"There are two things we need to say as artists. We need to say, from the heart, thank you [...] and also, I'm sorry. I'm sorry when I get it wrong."
Pulitzer Prize-winning playwright Paula Vogel first came to national prominence with her AIDS-related serio-comedy The Baltimore Waltz, which won the Obie Award for Best Play in 1992. She won the Pulitzer Prize in 1998 for her play, How I Learned to Drive, which examines the impact and echoes of child sexual abuse and incest and has been produced all over the world.

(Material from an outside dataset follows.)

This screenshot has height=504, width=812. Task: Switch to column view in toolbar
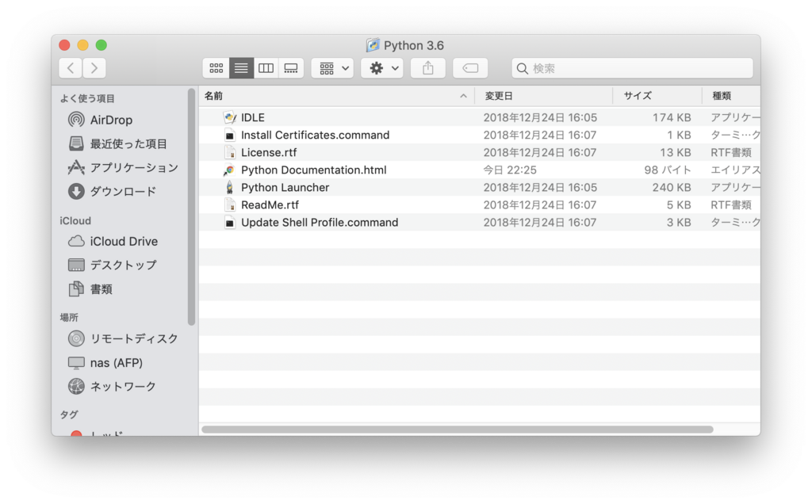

During her two decades leading the graduate playwriting program and new play festival at Brown University, Vogel helped developed a nationally recognized center for educational theater, culminating in the creation of the Brown/Trinity Repertory Company Consortium in 2002. She formerly served as chair of the playwriting department at the Yale School of Drama, and is now currently the Eugene O'Neill Professor (adjunct) of Playwriting at the Yale School of Drama and the Playwright-in-Residence at Yale Repertory Theatre.
Vogel visited the Center in early 2013, to speak with a group of constituents who had recently seen the New York Theatre Workshop production of her play A Civil War Christmas. Vogel's current playwriting project is a Center-funded commission for Philadelphia's Wilma Theater, based on Don Juan Returns from the War. She has conducted interviews with local veterans of the wars in Iraq and Afghanistan to inform her eventual script. In 2011, the Center supported one of Vogel's playwriting "boot camps," hosted by Philadelphia Young Playwrights. The event was designed to spark the creativity of participants and to generate spontaneity and ingenuity in playwriting.